Data collation started in March 2018 and the pharmacometric modelling should be completed by end of 2019.


[1] Moore BR, et al. Safety, tolerability and pharmacokinetic properties of co-administered azithromycin and piperaquine in pregnant Papua New Guinean women. Br J Clin Pharmacol, 2016.

[2] Benjamin JM, et al. Population pharmacokinetics, tolerability, and safety of dihydroartemisinin-piperaquine and sulfadoxine-pyrimethamine-piperaquine in pregnant and nonpregnant Papua New Guinean women. Antimicrob Agents Chemother 2015;59:4260–71

[3] Tarning J, et al. Population pharmacokinetics of dihydroartemisinin and piperaquine in pregnant and non-pregnant women with uncomplicated malaria. Antimicrob Agents Chemother 2012;65:1997–2225

[4] Rijken MJ, et al. Pharmacokinetics of dihydroartemisinin and piperaquine in pregnant and nonpregnant women with uncomplicated falciparum malaria. Antimicrob Agents Chemother 2011;55:5500

[5] Adam I, et al. Pharmacokinetics of piperaquine in pregnant women in Sudan with uncomplicated Plasmodium falciparum malaria. Am J Trop Med Hyg 2012;87:35–40.

[6] Hoglund RM, et al. A population pharmacokinetic model of piperaquine in pregnant and non-pregnant women with uncomplicated Plasmodium falciparum malaria in Sudan. Malar J 2012;11:398

[7] Tarning J, et al. Pharmacokinetics and accumulation of piperaquine when used for intermittent preventive treatment in pregnancy (IPTp). In: American Journal of Tropical Medicine and Hygiene. 65th annual meeting ASTMH, November. 

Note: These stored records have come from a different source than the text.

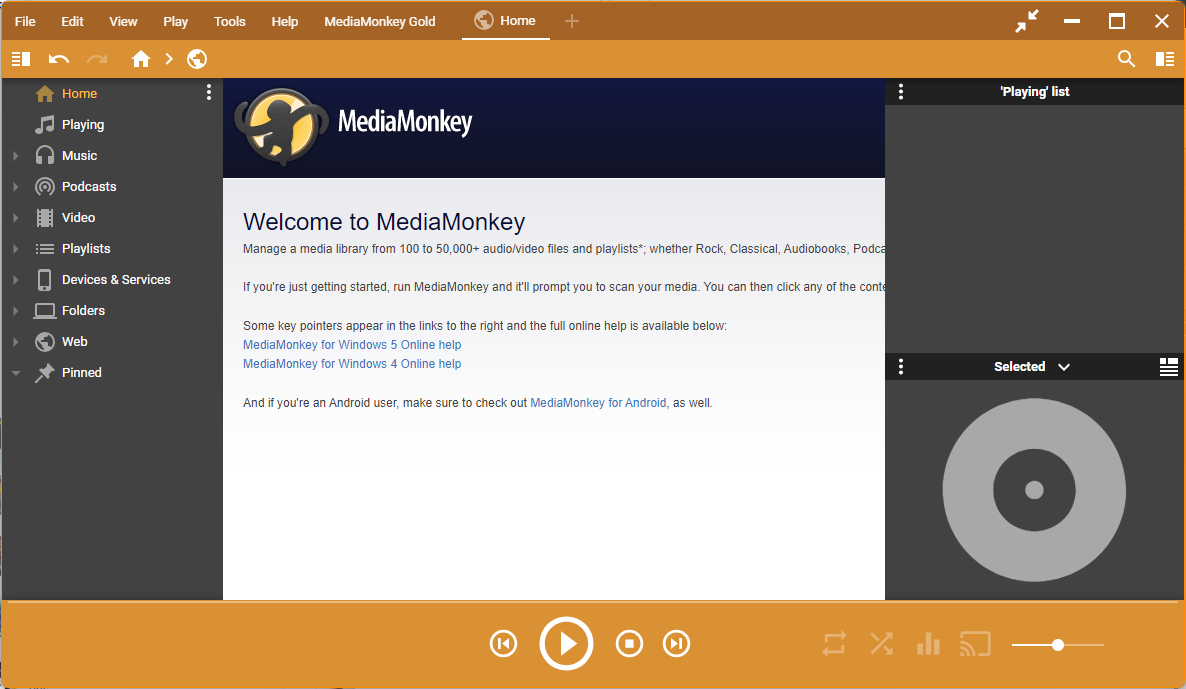Adjust the volume slider handle
Image resolution: width=1186 pixels, height=689 pixels.
pyautogui.click(x=1058, y=645)
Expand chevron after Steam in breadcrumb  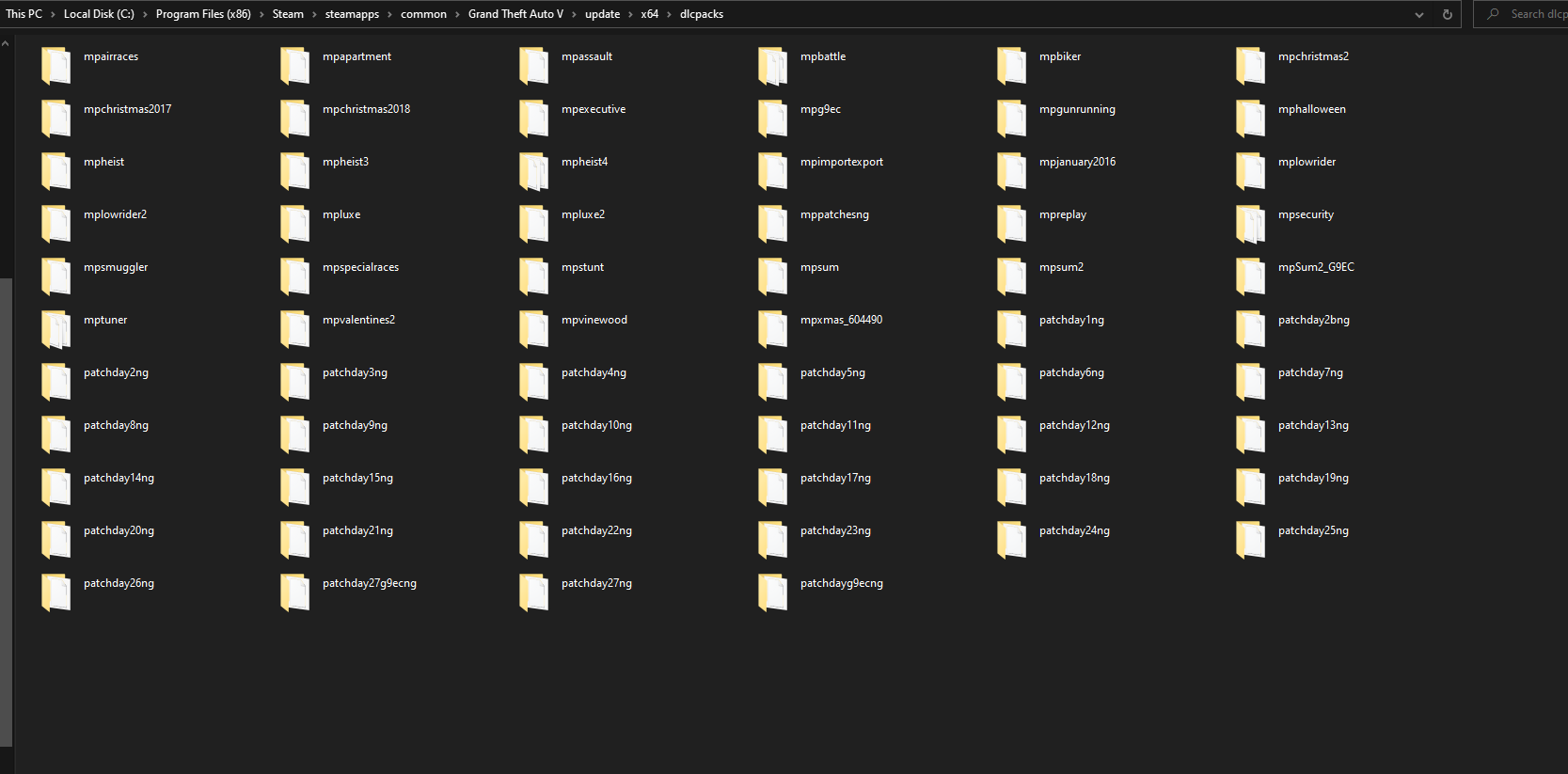[314, 14]
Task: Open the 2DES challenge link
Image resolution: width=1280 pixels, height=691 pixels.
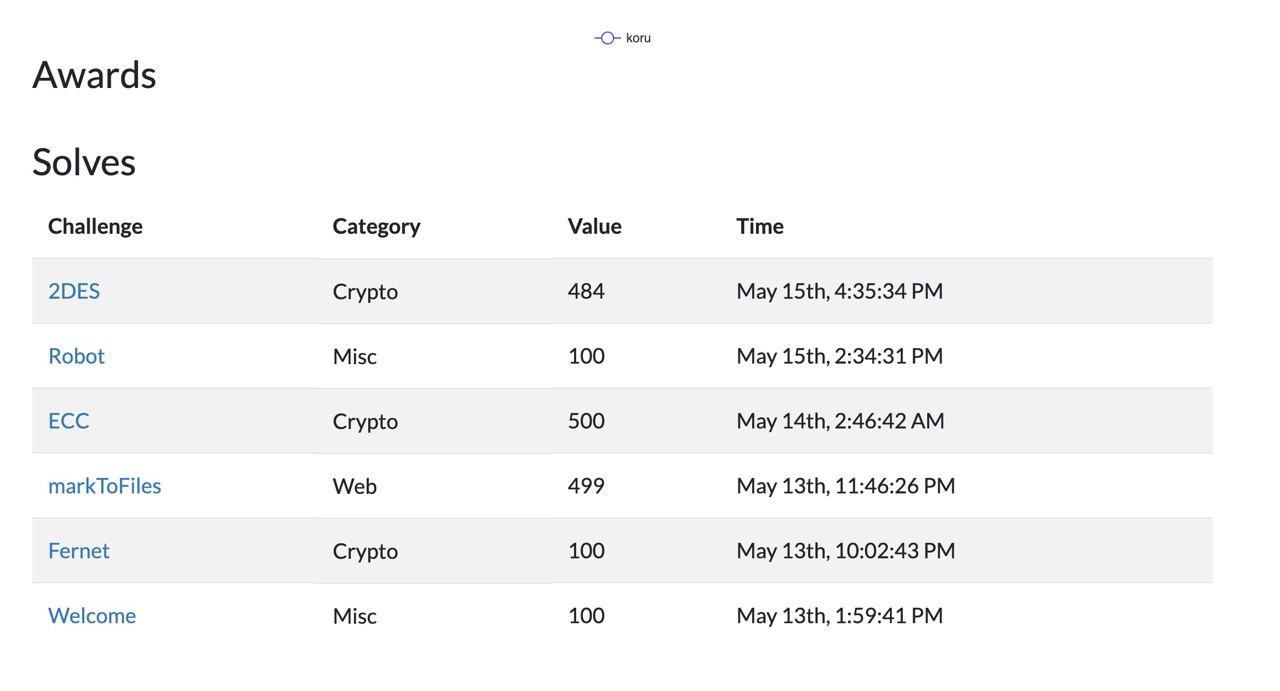Action: pyautogui.click(x=74, y=291)
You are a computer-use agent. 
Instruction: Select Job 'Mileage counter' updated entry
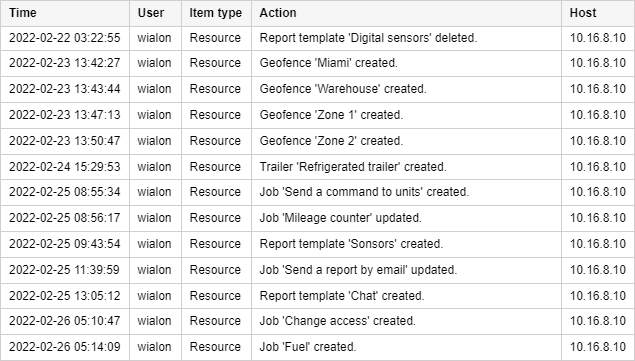[318, 218]
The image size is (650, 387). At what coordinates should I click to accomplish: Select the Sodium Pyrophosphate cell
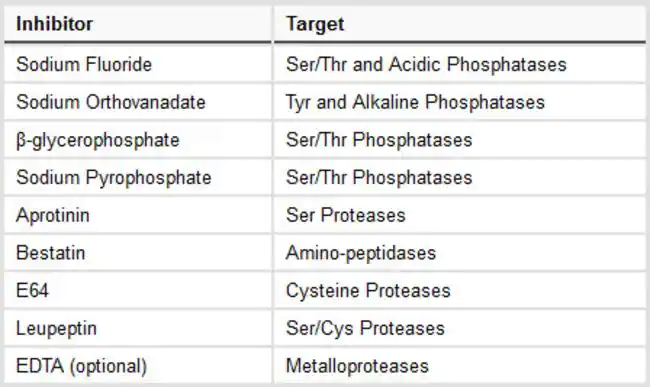click(138, 177)
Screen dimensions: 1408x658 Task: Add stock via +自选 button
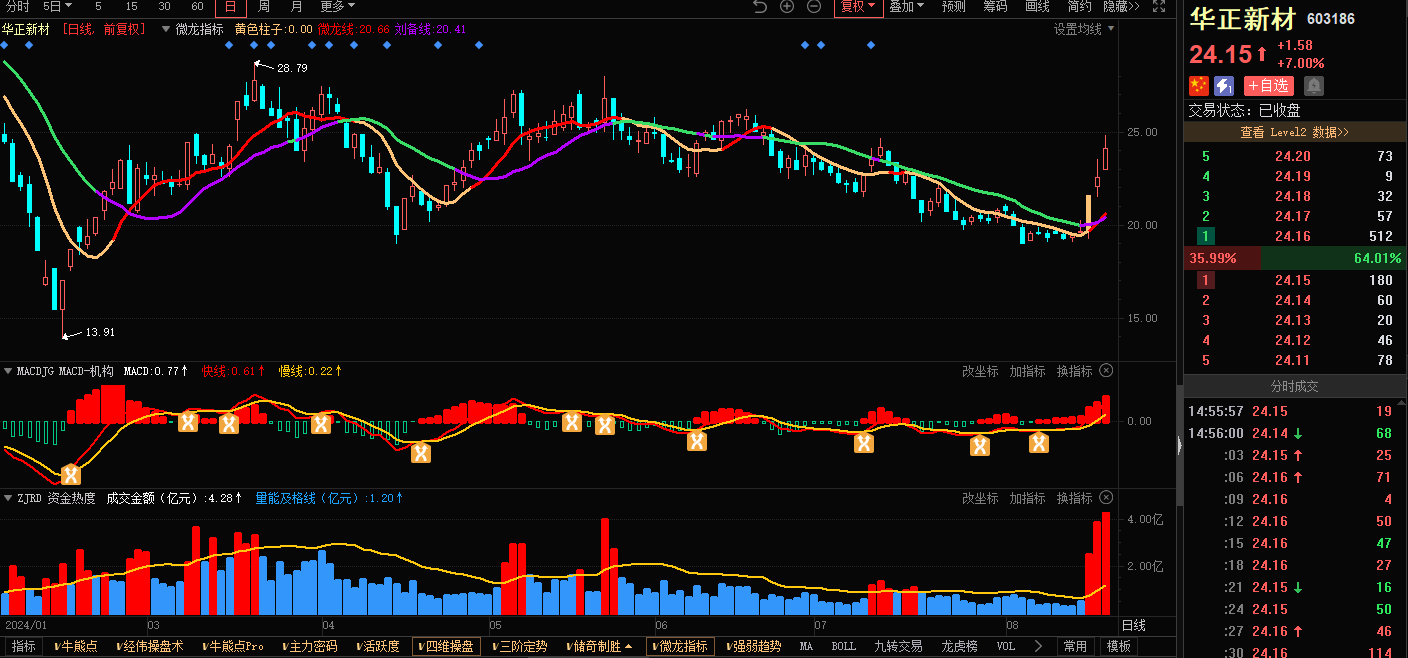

[8] Dellicour S, et al. Quantifying the number of pregnancies at risk of malaria in 2007: a demographic study. PLoS Med 2010;7:e1000221

[9] World Health Organization. Guidelines for the treatment of malaria. - 3rd edition. Geneva: World Health Organization; 2015

[10] The PREGACT Study Group. Four Artemisinin-Based Treatments in African Pregnant Women with Malaria. N Engl J Med 2016;374:913–27

[11] Kakuru A, et al. Dihydroartemisinin-Piperaquine for the Prevention of Malaria in Pregnancy. N Engl J Med. 2016 Mar 10;374(10):928-39

[12] Gutman J, et al. Safety, tolerability, and efficacy of repeated doses of dihydroartemisinin-piperaquine for prevention and treatment of malaria: a systematic review and meta-analysis. Lancet Infect Dis. 2017 Feb;17(2):184-193

[13] Savic R, et al. Prevention of malaria in pregnancy: quantification of target concentrations of dihydroartemisinin-piperaquine. In: American Journal of Tropical Medicine and Hygiene. University of California San Francisco, San Francisco, CA, United States: 2016. 471–2 XX – 65th annual meeting ASTMH, November.